Hat jemand eine Idee?

----------

## Marlo

Hi, flammenflitzer

Na wenn es um eine Idee geht; Entschuldigung für meine Direktheit;  dann halte dich an das Howto. 

Denke ich, ansonsten mach ne pm o.s 

Gruß

Ma

----------

## flammenflitzer

Ich weiß nicht, was Du mit pm o.s meinst.
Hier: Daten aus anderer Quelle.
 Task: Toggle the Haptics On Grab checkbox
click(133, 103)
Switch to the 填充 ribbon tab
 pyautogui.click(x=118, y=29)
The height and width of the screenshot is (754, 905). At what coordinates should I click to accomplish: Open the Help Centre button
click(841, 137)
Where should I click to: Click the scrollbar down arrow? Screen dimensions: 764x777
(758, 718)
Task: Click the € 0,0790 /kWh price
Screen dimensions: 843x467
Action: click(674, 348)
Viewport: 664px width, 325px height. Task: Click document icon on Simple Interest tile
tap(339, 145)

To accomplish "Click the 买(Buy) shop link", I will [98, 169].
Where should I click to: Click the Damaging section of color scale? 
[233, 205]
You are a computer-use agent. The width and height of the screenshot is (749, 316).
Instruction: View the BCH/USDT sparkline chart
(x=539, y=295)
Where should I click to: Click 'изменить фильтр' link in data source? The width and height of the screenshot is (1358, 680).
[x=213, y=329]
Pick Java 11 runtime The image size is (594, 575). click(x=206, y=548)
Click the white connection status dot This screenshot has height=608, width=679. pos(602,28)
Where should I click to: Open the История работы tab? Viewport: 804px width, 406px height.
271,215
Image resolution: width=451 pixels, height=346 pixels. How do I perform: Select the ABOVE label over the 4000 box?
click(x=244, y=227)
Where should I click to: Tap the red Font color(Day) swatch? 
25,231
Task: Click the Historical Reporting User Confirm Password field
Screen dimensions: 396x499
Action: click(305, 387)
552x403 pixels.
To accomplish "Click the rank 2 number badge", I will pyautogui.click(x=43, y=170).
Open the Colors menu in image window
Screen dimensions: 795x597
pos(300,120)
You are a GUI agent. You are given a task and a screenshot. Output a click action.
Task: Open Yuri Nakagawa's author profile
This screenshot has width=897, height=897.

Ich denke, daß daß nicht unbedingt etwas mit dem Howto zu tun hat, da WindowsXP Home ja läuft. Aus diesem Grund hatte ich auch einen neuen Thread eröffnet, welchr dann vom Moderator geschlossen wurde, mit dem Hinweis hier zu posten.

----------

## dextorb

 *flammenflitzer wrote:*   

> Ich weiß nicht, was Du mit pm o.s meinst.
> 
> Ich denke, daß daß nicht unbedingt etwas mit dem Howto zu tun hat, da WindowsXP Home ja läuft. Aus diesem Grund hatte ich auch einen neuen Thread eröffnet, welchr dann vom Moderator geschlossen wurde, mit dem Hinweis hier zu posten.

 

Ich hatte nach einem Kernel-Update das gleiche probleme, es lag natuerlich am Kernel-Modul kqemu, hierauf half freilich ein erneuter "emerge qemu-softmmu -av", allerdings sagte qemu auch, dass er kqemu nicht mehr nutzen, weil finden konnte. Nun geht es prima weiter. 

Gruesse

dextorb

----------

## Marlo

Hi flammenflitzer,

 *flammenflitzer wrote:*   

> Ich weiß nicht, was Du mit pm o.s meinst.
> 
> 

 

Entschuldige bitte. Die Mail-Kommunikation und damit die Benachrichtigung von neuen Posts war (ist - immernoch) auf meiner Seite gestört, weshalb ich jetzt nur durch Zufall hierher zurückfand.

Mit pm o.s meinte ich "privat message" .

 *flammenflitzer wrote:*   

> 
> 
> Ich denke, daß daß nicht unbedingt etwas mit dem Howto zu tun hat, da WindowsXP Home ja läuft. Aus diesem Grund hatte ich auch einen neuen Thread eröffnet, welchr dann vom Moderator geschlossen wurde, mit dem Hinweis hier zu posten.

 

Ok, das ist Sache der Moderatoren. Wie ist denn jetzt der Stand der Dinge bei dir? Läufts? Und wenn nicht, welche Fehler sind es aktuell?

Grüße Ma

----------

## marcme

Hallo zusammen,

zuerstmal ein dickes Lob - das Tutorial ist wirklich super. Leider hab ich momentan noch ein Problem mit der Netzwerkverbindung.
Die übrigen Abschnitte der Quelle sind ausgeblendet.